When the inverse exists: geometric meaning
If A represents a linear transformation (stretching, rotating, reflecting), then A⁻¹ represents the reverse transformation (undo the stretch, undo the rotation).
If A does not have an inverse (singular matrix), the transformation is irreversible - it maps multiple input vectors to the same output vector, losing information. You cannot recover the original.
The normal equations for linear regression
The ordinary least squares solution to min ‖y - Xw‖₂² is:
w* = (XᵀX)⁻¹ Xᵀy
This is the normal equation. It appears in every linear regression derivation. However...
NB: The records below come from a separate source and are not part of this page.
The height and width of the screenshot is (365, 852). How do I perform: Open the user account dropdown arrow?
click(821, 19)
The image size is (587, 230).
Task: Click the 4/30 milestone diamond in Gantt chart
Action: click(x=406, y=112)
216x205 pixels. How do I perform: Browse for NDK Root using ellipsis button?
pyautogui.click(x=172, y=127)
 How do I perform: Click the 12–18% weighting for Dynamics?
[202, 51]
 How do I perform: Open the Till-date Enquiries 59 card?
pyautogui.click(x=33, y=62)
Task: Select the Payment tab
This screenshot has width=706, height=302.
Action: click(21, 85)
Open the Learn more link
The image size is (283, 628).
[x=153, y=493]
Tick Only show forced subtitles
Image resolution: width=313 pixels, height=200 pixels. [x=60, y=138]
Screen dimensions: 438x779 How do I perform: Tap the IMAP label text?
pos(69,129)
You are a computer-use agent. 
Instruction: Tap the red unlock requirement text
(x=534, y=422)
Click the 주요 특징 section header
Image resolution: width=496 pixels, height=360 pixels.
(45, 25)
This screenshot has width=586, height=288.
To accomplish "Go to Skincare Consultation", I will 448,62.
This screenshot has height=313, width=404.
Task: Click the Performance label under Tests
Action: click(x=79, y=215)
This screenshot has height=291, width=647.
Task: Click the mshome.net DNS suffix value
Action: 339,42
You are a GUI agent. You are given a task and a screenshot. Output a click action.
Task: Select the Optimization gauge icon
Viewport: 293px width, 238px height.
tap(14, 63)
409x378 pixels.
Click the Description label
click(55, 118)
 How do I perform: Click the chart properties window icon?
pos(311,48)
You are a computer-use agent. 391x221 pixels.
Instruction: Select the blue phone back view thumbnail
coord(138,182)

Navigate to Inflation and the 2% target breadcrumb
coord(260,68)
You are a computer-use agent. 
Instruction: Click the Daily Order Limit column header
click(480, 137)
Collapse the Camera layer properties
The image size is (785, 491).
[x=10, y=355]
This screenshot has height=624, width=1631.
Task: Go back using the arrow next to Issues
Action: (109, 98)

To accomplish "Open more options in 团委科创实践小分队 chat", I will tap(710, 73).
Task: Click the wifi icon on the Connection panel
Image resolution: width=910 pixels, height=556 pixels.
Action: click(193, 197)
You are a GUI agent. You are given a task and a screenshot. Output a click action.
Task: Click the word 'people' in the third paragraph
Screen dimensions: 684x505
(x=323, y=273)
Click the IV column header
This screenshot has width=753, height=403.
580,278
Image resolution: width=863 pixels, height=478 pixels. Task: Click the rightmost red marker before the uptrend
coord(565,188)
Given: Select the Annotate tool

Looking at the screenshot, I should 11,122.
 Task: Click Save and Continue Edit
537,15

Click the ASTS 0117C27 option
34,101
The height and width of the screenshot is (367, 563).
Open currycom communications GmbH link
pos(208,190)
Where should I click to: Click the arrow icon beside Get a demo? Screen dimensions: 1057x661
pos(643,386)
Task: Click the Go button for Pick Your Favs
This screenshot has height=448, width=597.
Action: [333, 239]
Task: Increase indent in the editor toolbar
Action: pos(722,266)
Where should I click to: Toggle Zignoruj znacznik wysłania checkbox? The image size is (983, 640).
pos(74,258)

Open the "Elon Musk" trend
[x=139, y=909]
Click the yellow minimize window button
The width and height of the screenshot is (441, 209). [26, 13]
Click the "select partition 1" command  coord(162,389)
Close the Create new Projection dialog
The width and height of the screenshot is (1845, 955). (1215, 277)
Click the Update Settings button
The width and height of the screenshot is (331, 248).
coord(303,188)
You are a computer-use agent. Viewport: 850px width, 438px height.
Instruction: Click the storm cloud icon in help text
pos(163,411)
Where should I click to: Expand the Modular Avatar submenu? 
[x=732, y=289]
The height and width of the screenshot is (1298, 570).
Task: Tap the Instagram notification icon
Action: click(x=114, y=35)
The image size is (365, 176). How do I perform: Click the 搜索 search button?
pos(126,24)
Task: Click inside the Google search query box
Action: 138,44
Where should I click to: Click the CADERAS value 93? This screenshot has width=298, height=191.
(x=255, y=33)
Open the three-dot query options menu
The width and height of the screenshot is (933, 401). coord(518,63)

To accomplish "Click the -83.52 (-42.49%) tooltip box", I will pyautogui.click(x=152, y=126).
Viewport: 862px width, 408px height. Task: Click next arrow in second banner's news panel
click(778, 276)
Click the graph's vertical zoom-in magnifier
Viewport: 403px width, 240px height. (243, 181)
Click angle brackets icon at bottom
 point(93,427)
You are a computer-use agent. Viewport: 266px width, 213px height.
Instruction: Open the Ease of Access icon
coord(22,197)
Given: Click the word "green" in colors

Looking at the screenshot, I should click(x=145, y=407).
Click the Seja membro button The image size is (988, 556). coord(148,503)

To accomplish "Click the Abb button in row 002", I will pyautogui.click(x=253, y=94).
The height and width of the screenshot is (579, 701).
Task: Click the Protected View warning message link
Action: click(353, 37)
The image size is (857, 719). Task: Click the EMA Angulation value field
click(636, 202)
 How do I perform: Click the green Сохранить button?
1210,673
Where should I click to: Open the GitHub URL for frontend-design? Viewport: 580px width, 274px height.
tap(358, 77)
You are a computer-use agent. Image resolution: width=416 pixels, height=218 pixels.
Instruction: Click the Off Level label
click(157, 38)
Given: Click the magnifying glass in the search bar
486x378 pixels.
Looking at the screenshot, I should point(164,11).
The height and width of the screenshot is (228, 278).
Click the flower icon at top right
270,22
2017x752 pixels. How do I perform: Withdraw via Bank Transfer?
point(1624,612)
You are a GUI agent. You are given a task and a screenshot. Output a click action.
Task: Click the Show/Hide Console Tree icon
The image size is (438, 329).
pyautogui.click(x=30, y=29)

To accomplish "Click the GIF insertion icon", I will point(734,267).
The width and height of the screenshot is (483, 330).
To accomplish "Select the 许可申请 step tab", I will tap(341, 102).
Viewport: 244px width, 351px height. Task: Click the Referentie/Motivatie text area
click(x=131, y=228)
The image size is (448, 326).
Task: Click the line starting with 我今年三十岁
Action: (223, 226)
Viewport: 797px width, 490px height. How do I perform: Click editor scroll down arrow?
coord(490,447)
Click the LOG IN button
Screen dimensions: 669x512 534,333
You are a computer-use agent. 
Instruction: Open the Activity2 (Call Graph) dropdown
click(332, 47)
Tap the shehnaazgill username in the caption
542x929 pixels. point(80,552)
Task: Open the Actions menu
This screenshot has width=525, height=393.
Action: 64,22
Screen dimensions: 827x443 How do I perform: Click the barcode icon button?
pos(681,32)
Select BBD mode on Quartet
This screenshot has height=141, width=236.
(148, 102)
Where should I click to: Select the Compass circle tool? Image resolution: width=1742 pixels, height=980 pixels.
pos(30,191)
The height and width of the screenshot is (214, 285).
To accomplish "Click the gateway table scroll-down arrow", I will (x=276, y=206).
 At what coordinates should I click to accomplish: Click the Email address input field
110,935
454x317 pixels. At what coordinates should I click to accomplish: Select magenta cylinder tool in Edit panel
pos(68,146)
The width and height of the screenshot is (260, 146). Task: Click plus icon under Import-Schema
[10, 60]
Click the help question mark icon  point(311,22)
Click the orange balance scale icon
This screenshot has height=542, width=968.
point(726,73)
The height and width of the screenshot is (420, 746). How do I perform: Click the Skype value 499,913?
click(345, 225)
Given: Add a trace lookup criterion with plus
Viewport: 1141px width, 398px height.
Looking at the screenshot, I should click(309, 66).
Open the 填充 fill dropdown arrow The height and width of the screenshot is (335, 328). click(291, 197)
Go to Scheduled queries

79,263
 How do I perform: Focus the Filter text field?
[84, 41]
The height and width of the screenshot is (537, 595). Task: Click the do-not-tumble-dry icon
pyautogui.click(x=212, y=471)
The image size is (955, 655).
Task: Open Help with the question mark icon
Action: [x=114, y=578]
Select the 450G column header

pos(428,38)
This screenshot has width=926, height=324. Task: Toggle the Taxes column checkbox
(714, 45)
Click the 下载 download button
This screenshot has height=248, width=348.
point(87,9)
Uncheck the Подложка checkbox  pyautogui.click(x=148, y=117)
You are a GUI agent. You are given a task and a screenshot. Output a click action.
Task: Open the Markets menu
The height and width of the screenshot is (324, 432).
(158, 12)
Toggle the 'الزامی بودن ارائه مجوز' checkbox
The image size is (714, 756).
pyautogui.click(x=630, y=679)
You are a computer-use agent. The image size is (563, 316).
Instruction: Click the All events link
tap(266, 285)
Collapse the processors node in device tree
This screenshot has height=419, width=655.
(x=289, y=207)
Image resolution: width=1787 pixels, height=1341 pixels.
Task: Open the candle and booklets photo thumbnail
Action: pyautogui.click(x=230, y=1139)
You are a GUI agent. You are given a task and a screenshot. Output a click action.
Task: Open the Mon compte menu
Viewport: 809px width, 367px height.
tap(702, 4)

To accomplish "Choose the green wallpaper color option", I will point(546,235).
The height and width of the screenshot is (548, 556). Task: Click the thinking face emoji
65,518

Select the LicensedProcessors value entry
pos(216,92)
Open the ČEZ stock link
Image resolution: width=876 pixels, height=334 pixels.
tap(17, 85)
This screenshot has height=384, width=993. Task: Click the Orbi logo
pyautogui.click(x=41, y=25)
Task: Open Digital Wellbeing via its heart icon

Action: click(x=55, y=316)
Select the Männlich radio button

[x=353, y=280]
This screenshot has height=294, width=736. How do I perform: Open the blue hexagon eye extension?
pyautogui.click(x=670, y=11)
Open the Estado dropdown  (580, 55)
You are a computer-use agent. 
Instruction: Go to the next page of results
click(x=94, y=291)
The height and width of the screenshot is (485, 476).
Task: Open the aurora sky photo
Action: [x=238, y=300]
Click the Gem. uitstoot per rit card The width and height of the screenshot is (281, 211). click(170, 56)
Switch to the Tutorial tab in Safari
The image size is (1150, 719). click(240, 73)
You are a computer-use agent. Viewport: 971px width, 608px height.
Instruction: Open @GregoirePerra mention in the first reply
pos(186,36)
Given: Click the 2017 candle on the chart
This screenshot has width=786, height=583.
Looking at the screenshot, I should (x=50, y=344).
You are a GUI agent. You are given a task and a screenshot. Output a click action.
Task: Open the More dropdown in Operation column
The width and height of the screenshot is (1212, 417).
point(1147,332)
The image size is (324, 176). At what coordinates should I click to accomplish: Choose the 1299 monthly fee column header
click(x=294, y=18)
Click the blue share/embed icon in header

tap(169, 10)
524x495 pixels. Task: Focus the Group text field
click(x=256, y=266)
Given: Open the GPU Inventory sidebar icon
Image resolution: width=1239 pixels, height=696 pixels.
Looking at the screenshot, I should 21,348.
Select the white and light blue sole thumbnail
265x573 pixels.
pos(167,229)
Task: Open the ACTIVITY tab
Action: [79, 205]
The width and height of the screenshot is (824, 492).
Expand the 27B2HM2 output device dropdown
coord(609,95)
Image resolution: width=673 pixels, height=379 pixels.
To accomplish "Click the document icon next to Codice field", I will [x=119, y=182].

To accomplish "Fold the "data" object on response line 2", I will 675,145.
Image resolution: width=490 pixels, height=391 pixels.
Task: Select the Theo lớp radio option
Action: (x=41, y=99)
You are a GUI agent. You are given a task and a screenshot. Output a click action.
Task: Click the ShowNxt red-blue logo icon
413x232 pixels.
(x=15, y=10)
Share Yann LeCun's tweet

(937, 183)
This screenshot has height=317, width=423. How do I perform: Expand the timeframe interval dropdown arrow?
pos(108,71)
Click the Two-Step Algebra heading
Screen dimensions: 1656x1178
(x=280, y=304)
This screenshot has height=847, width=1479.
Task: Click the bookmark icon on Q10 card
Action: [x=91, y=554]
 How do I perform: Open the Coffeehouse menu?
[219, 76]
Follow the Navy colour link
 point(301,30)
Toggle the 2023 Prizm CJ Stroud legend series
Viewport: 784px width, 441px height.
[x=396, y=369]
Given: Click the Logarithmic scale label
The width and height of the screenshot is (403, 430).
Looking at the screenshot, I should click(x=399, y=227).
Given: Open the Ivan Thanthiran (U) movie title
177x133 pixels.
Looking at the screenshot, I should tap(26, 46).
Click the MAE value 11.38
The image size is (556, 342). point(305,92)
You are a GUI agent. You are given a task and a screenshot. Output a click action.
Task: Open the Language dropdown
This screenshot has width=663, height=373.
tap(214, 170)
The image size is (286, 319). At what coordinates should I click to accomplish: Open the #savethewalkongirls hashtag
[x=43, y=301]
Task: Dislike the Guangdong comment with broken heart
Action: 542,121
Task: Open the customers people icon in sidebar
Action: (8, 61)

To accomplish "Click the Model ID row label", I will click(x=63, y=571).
:::danger Never use np.linalg.inv() to solve linear systems
Computing (XᵀX)⁻¹ Xᵀy by explicitly computing the matrix inverse is:
- Numerically unstable: matrix inversion amplifies floating-point errors
- Computationally wasteful: O(n³) for the inverse when O(n²) is possible
- Almost always wrong: in practice, use
np.linalg.solve
# WRONG: explicitly computing the inverse
import numpy as np
X = np.random.randn(100, 10)
y = np.random.randn(100)
XTX = X.T @ X
XTX_inv = np.linalg.inv(XTX) # Never do this in production!
w = XTX_inv @ X.T @ y
# RIGHT: use solve, which uses LU decomposition internally
w = np.linalg.solve(X.T @ X, X.T @ y) # More stable, faster
# EVEN BETTER: use lstsq, which handles rank-deficient cases
w, residuals, rank, sv = np.linalg.lstsq(X, y, rcond=None)
Rule: If you ever find yourself writing np.linalg.inv(A) @ b, replace it with np.linalg.solve(A, b). Always.
:::
The pseudoinverse
When A is not square (rectangular matrix, m×n with m ≠ n) or is rank-deficient, the regular inverse does not exist. The Moore-Penrose pseudoinverse A⁺ is the generalization:
import numpy as np
# Rectangular matrix (overdetermined system: more equations than unknowns)
A = np.random.randn(5, 3) # 5 equations, 3 unknowns
# Pseudoinverse: A⁺ = (AᵀA)⁻¹Aᵀ for full column rank
A_pinv = np.linalg.pinv(A) # (3, 5) matrix
print(f"A shape: {A.shape}, A⁺ shape: {A_pinv.shape}")
# Property: A⁺A ≈ I (for full column rank A)
print(f"A⁺A ≈ I: {np.allclose(A_pinv @ A, np.eye(3))}") # True
# Least squares solution using pseudoinverse: w = A⁺y
y = np.random.randn(5)
w = A_pinv @ y # same as np.linalg.lstsq(A, y, rcond=None)[0]
Part 4 - Rank: The Intrinsic Dimensionality
The rank of a matrix A (m×n) is the maximum number of linearly independent columns (equivalently, rows). It satisfies:
rank(A) ≤ min(m, n)
A matrix has full rank if rank(A) = min(m, n). Otherwise it is rank-deficient.
What rank reveals about data
If your data matrix X has shape (n_samples=1000, n_features=50), the rank of X tells you the intrinsic dimensionality of your data:
rank(X) = 50: All 50 features are linearly independent - full rank, no redundancyrank(X) = 10: Only 10 directions in feature space have actual variation - the data lies on a 10-dimensional subspacerank(X) = 1: All features are proportional - all data lies on a 1D line
A low-rank data matrix is a redundancy signal: the data has fewer independent dimensions than features. PCA finds these low-dimensional subspaces.
What rank reveals about weight matrices
If a neural network weight matrix W has rank r < min(m,n), the layer can only produce r linearly independent output directions. Information in the other (min(m,n)-r) dimensions is destroyed.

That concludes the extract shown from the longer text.